--- The records ---
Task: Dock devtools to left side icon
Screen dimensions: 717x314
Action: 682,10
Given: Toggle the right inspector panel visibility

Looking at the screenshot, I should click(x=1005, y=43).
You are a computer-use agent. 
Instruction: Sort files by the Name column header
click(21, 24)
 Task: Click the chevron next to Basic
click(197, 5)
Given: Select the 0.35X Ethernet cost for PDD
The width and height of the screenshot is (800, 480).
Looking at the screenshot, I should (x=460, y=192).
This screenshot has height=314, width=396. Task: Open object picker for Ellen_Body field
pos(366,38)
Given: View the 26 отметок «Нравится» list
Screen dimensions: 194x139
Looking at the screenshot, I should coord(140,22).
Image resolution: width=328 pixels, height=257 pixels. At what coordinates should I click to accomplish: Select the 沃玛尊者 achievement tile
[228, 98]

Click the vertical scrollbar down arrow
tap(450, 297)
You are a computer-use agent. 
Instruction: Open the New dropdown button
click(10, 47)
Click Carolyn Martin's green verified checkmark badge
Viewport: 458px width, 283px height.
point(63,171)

--- Exercise objective ---
Exactly and only the lines from the one containing "Click the vertical scrollbar down arrow" through the end of the material are to be reproduced, both ends included.

--- Output below ---
Click the vertical scrollbar down arrow
tap(450, 297)
You are a computer-use agent. 
Instruction: Open the New dropdown button
click(10, 47)
Click Carolyn Martin's green verified checkmark badge
Viewport: 458px width, 283px height.
point(63,171)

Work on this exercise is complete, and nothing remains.